The Twinsburg Police Department brought city building inspectors to the property.
“As we went out and started inspecting, we started uncovering other issues and really had no choice for the safety of the residents to condemn the building,” said Mayor Ted Yates.
Rosenberry said she and neighbors have been without heat in their units, which is supposed to be included in their rent.
She said the landlord has provided small space heaters, but she told 19 News they aren’t adequate on cold days.
The residents were given 48 hours to vacate.
“They have to do their job to make sure everyone is living in a safe environment,” said Rosenberry of the city’s decision. “I understand it’s their job and they have to do it [but] it sucks sometimes. They’re putting people out, families out, children out.”
The property owners, according to the eviction notice, are Jilendra Kapasi and Trupil Kapasi.
Residents say Jilendra Kapasi, known to them as Jay, is the primary landlord.

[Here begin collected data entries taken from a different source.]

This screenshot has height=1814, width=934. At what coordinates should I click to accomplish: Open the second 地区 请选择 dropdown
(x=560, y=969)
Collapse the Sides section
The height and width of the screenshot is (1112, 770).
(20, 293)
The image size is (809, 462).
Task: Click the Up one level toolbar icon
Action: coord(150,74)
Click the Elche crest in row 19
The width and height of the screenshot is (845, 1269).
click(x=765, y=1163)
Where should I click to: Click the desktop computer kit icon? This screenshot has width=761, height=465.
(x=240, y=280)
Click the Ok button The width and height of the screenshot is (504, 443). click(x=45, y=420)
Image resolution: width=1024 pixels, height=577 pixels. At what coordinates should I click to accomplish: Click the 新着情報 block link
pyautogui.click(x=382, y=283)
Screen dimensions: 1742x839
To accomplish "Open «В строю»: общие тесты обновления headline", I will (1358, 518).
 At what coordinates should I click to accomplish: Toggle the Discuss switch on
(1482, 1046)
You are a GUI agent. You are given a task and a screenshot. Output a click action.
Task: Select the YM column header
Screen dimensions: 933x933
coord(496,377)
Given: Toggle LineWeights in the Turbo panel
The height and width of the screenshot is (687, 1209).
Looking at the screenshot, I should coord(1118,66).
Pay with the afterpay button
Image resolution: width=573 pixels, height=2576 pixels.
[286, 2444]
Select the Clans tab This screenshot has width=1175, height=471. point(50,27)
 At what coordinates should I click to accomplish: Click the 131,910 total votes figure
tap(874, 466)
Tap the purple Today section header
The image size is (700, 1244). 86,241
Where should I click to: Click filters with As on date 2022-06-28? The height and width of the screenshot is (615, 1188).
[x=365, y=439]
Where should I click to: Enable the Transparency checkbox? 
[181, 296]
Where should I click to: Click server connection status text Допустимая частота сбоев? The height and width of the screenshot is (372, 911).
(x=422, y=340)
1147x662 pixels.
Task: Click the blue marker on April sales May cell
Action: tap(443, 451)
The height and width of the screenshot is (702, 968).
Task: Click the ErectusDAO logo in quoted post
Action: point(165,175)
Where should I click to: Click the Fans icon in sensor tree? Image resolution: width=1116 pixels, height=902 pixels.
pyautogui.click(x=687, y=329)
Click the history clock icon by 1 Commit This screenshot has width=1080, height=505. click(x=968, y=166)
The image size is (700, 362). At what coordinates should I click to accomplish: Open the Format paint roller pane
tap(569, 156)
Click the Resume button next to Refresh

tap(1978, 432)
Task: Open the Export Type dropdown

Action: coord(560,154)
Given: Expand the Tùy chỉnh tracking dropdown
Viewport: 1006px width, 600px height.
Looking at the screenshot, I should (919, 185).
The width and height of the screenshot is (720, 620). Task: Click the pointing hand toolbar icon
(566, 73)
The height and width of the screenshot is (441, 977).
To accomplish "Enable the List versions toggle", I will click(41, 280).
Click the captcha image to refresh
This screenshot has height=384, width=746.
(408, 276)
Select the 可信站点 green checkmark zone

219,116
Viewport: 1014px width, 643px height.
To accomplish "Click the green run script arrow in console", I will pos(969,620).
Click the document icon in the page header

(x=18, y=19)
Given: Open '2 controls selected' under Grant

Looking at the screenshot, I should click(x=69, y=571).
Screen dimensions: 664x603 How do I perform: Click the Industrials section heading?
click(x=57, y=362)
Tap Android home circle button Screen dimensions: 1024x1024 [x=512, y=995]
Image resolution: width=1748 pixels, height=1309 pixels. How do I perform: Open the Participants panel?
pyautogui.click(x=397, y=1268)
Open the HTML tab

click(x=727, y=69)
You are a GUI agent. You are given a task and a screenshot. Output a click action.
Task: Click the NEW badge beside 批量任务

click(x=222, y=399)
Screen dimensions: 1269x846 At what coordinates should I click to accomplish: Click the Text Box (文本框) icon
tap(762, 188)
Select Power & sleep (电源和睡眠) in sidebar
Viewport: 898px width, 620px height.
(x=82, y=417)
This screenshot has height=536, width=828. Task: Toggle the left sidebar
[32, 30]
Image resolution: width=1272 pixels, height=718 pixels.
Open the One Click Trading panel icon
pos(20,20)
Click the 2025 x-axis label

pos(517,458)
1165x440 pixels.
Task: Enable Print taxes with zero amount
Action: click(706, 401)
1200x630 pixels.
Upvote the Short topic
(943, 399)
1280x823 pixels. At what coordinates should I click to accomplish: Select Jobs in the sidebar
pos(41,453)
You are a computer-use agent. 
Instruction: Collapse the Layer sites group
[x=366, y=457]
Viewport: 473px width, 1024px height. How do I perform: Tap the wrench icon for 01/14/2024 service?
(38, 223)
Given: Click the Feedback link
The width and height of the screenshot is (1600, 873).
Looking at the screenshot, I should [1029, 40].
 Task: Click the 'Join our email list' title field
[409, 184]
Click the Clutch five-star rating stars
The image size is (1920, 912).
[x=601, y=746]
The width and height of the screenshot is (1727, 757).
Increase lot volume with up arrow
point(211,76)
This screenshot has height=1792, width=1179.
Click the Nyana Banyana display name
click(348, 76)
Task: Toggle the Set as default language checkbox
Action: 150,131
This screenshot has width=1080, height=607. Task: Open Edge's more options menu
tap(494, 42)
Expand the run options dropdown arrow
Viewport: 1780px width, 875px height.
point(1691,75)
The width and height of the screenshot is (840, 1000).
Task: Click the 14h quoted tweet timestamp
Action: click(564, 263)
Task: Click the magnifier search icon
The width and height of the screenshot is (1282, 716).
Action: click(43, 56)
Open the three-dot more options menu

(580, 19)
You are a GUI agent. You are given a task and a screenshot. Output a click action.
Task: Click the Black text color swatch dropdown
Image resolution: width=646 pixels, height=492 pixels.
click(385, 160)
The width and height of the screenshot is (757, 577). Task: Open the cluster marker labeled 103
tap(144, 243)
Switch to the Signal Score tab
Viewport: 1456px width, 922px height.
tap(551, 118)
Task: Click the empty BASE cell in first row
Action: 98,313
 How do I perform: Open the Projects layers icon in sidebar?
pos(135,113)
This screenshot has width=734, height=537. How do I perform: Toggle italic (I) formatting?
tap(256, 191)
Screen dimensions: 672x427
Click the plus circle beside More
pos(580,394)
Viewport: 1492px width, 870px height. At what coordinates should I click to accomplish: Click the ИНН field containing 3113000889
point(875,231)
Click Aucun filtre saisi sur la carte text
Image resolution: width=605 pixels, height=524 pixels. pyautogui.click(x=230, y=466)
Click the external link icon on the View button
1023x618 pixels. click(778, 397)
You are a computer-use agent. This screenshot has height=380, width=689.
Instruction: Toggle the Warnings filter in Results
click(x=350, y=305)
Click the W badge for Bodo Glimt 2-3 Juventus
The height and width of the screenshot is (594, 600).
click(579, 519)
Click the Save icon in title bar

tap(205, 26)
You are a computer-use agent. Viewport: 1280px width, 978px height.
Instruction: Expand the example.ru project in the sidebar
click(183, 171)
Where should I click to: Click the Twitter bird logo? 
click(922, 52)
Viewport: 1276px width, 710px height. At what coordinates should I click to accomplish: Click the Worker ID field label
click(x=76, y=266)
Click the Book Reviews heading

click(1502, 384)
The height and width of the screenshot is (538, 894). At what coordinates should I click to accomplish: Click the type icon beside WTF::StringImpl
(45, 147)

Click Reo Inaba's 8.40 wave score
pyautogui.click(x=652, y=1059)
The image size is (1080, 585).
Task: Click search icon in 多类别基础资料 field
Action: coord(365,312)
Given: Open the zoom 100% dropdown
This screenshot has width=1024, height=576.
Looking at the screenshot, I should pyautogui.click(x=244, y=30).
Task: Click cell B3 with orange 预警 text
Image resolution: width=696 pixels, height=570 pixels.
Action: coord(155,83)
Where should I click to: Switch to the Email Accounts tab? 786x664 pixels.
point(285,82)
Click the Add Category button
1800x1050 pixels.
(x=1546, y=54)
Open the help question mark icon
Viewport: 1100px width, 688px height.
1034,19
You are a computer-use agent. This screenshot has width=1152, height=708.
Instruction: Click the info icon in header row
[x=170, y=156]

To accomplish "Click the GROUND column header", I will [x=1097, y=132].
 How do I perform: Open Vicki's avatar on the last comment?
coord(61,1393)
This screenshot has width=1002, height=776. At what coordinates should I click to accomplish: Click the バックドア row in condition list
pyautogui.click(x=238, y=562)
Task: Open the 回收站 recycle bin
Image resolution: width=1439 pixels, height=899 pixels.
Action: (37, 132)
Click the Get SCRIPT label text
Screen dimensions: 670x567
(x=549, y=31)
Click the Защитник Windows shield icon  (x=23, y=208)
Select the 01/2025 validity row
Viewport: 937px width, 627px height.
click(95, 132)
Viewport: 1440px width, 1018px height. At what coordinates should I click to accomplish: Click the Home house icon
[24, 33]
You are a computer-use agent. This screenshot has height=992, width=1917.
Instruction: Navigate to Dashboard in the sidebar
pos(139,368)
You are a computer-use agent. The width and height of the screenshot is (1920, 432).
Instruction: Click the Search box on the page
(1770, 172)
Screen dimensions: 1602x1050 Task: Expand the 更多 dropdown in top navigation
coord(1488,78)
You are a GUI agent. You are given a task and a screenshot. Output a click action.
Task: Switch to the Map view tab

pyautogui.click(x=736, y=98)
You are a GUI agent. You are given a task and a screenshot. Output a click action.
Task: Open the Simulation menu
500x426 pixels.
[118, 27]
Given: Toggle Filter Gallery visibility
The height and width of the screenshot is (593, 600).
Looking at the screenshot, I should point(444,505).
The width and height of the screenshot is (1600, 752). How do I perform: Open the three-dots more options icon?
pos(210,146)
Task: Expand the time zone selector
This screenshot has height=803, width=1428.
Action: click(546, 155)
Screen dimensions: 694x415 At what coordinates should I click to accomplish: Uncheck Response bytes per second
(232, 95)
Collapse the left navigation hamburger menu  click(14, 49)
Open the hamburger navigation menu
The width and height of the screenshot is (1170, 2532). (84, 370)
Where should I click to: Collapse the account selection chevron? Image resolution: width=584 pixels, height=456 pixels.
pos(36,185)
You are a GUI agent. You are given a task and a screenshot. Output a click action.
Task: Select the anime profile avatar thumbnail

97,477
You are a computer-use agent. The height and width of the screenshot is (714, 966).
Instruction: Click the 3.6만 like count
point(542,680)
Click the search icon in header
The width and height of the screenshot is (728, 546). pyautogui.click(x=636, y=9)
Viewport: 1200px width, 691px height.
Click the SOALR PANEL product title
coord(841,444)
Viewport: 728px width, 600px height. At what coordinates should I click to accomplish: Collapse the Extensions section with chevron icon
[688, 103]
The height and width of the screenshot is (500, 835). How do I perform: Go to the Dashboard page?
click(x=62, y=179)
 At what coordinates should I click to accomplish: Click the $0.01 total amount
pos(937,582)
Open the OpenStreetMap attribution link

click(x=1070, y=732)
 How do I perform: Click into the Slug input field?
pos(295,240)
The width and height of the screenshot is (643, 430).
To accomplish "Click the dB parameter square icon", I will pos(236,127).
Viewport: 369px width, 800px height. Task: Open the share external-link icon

19 News called him on a cell phone number provided by residents. The voicemail inbox was full, so a message couldn’t be left.
A short time later, Kapasi responded by text.
“I am working on it. The toilet had backed up on Tuesday night. I had [the] drain company there on Wednesday, and it was taken care of. I am working on other issues once I get the list,” he texted.
The letter from the city ordered the property owners to resolve the issues within ten days.
“We’ve had history with this particular landlord with other properties,” Mayor Yates said. “It’s sad when a landlord doesn’t invest what he should be investing in a particular rental unit to make sure it meets all the building code standards and that it’s safe for residents to stay there.”
Yates said the city is working with social services organizations and local motels in an attempt to help provide shelter for displaced residents.